In operation 703, whether a part determined to be the face area is a major face image is determined. For example, when the face image determined to be the face area in the key frame is maintained for a certain time, for example, more than five seconds, the face area may be determined to be the major face image. According to another example of the present embodiment, when the detected face image occupies more than a certain part of the selected frame, for example, the key frame, the face area may be determined to be the major face image. According to still another example of the present embodiment, when the detected face image is located in a predetermined interesting area, the face area may be determined to be the major face image. Specifically, when a certain coordinate area is determined in the whole frame and the determined face area overlaps the coordinate area at more than a predetermined ratio, the face area may be determined to be the major face image. Also, the major face image may be determined by combining the two described methods and other methods. This is for quickly determining the genre by removing information that is not the major face image from the per-genre face information.

As described above, in operation 703, a face image that is not the major face image from the face images detected from the frames of the sample multimedia data selected for each genre is not included in pixels determined to be the face image, thereby inserting information with respect to the major face into the per-genre face information.

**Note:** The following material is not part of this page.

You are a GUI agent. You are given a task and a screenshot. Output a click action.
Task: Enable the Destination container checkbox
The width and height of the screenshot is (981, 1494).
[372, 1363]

Therefore, precision of determining the genre is improved.

In operation 704, each of the pixel coordinates included in the major face area, for each of the pixel coordinates of the frame are counted. In operation 705, whether the frame is a last frame is determined. If the frame is not the last frame, the operations from operation 701 are repeated. As described above, when processing the last frame of one sample multimedia data, for each pixel of the total scene, a number of times that the pixel is included in the major face area is determined.

In operation 706, face map information is generated by normalizing the number of times each pixel is included in the major face area. Per-genre face information associated with the face image for each genre, generated as described above, is stored in, for example, a per-genre face information storage.

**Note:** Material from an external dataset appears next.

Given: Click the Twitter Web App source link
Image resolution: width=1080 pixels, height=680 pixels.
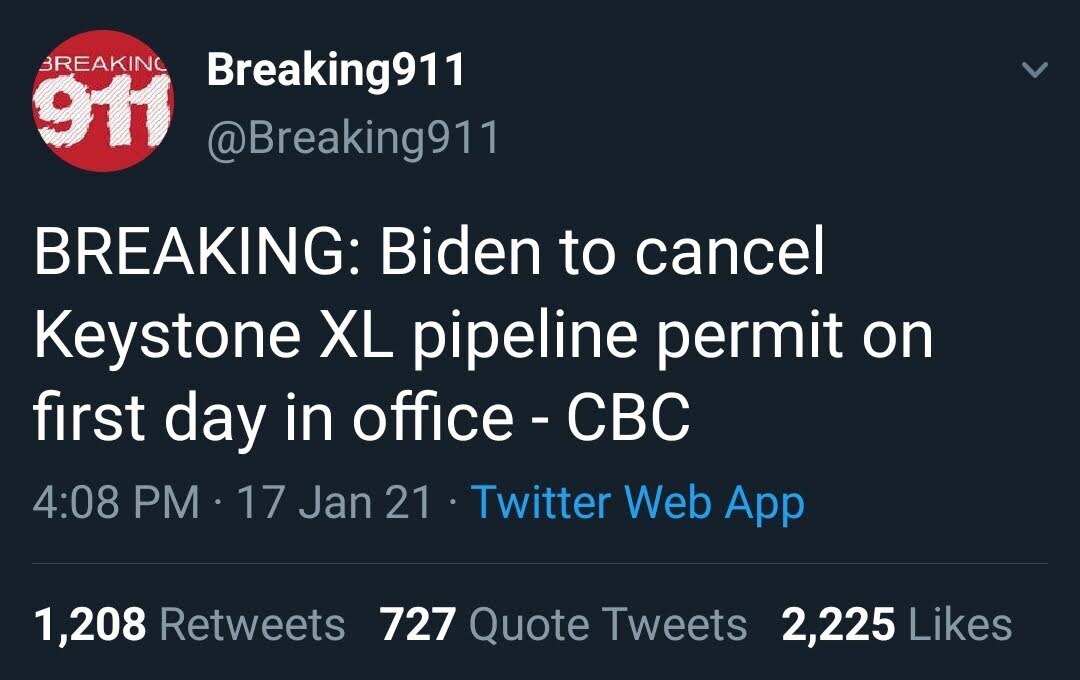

FIG. 8 is a diagram illustrating an example of the per-genre face information normalized as described. In FIG. 8, an image frame is formed of 13*17 pixels. When coordinates of a left top is (0, 0), a value of a pixel (3, 4) is 0.8 and a value of a pixel (4, 4) is 0.9. A reason of normalizing the number of times the pixel is included in the major face area is for comparing different genres to each other. Accordingly, each pixel has a value from 0 to 1. In this case, the standard of 1 may be a number of frames used in extracting the face information from the sample multimedia data for each genre, or a number of frames including at least one pixel included in the major face in the sample multimedia data for each genre. According to yet another embodiment of the present invention, the number of times that the pixel whose number of being included in the major face area of the sample multimedia data for each genre is included in the major face area is determined to be 1 and other pixels are normalized based on this.

FIGS. 9a-9d are diagrams illustrating a distribution of a face shown in multimedia data for genres such as news (FIG. 9a), drama (FIG. 9b), entertainment (FIG. 9c), and sports (FIG. 9d).

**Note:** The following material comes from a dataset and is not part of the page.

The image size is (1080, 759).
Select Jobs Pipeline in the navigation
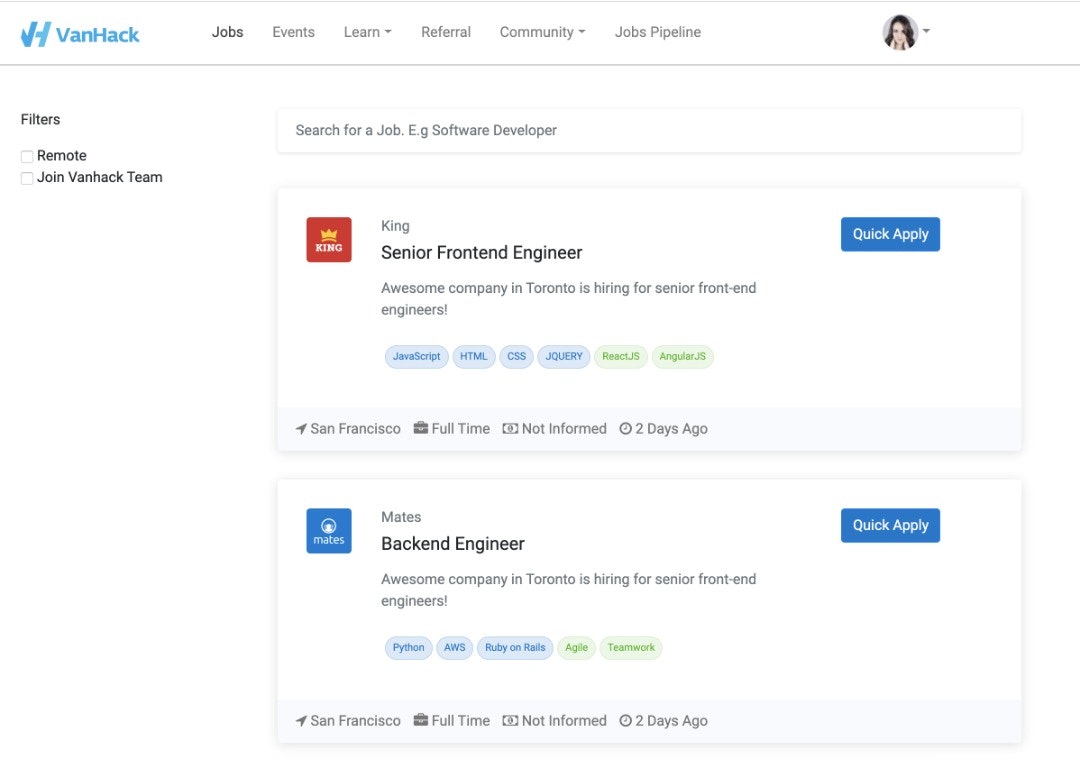(657, 31)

FIGS. 9a-9d display density according to the number of times that the pixel is determined to be the major face area for each pixel. Referring to FIG. 9a, in the case of news, there are many face images between coordinates (40, 40) to coordinates (60, 60). Also, referring to FIG. 9d, in the case of sports, there exist relatively few pixels determined to be the major face area.

FIG. 10 is a flowchart illustrating a method of determining a genre of multimedia data by using face information of a frame, according to an embodiment of the present invention. For ease of explanation only, this method is described with concurrent reference to FIG. 1.

In operation 1001, multimedia data is inputted.

In operation 1002, the audio/video information processor 109 selects frames from the multimedia data. The selected frames may be key frames selected from frames forming a shot after dividing the multimedia data into a plurality of shots. A first frame of each shot may be used as the key frame.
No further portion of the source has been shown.